The above three points correspond to the three principles of the Stoics: desire, action, and identification. 

The virtues corresponding to desire are courage (acting in the face of facts) and temperance (managing desire to match what we can do). The virtue upon which the principle of action rests is justice. 

The virtue on which the principle of identification rests is practical wisdom.

  • Wisdom (practical): Navigate complex situations in the best possible way.
  • Courage: Do what is right (both biologically and morally) no matter what the situation is.
  • Justice: Treat everyone fairly and in good faith, regardless of high or low.
  • Temperance: Practicing the principles of moderation and self-control in all aspects of life.

Wherever I go, I am accompanied by the sun, the moon, the stars, the omens, and the dialogue with the gods."

5. The Path 


The Path: What Chinese Philosophers Can Teach Us About the Good Life by Michael Puett

Many people think that the West sets the direction of history and provides a perspective on everything, but it is this perspective that keeps us from seeing things as they are. 

The following three errors occur:

  1. We believe that we are living in an era of unprecedented freedom. It took more than two centuries to get rid of fascism, capitalism, bureaucracy, feudal dynasties, medical science, and technological progress. However, the environment and humanitarianism are becoming more and more serious. When our posterity looks back on this era, is it a time of prosperity, freedom, equality, or complacency?
  2. We think that we can grasp the direction and opportunities of choosing the direction of life and fight against fate through rational minds, fine calculations, overcoming emotional prejudice, and turning experience into data. Is it really?
  3. We believe that this era is to pursue oneself, show oneself, and be true to oneself in order to achieve goals and find one’s true self. The danger of this era is also to limit the narrow cognition of self and only see a small part of one’s own potential.

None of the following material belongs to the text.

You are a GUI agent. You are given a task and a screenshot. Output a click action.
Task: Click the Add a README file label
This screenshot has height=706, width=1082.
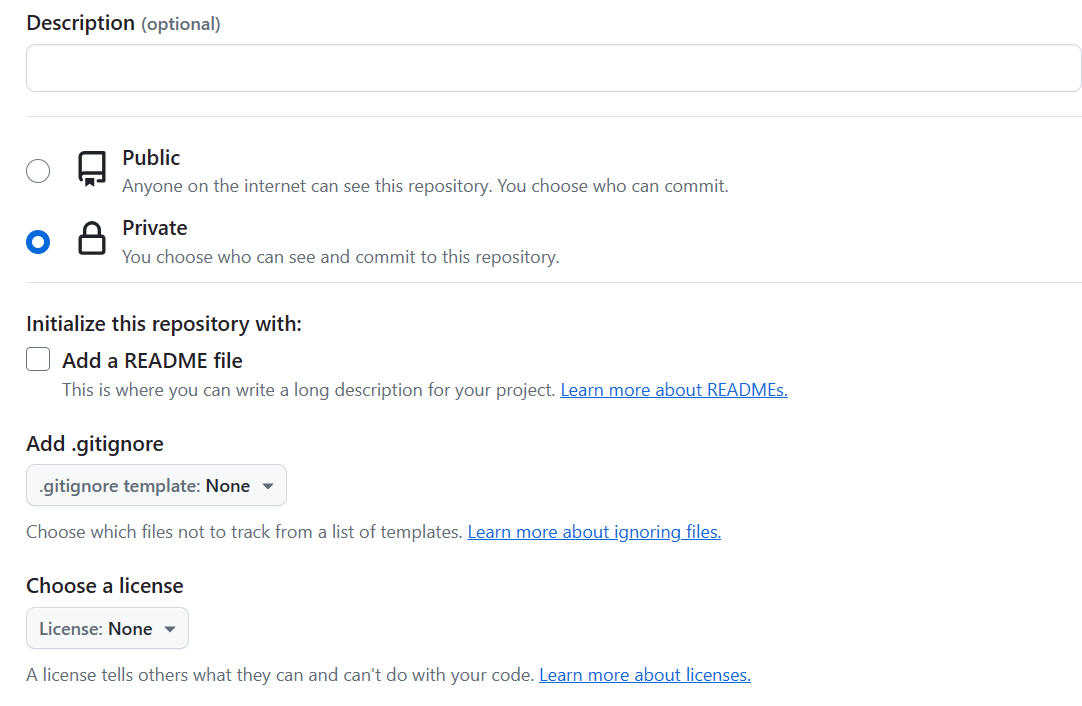coord(152,360)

The traditional view of history can lead people to ignore the diversity of existence, and modern people believe that only the dominant ideas of the present can control life, which only creates complacency and the truth of modernity is only one of many narratives, which is constructed from characteristics. time and place.

Chinese philosophers will guide us to rethink ourselves, think about the many possibilities in the future, and apply philosophical ideas to our personal lives and practical work. 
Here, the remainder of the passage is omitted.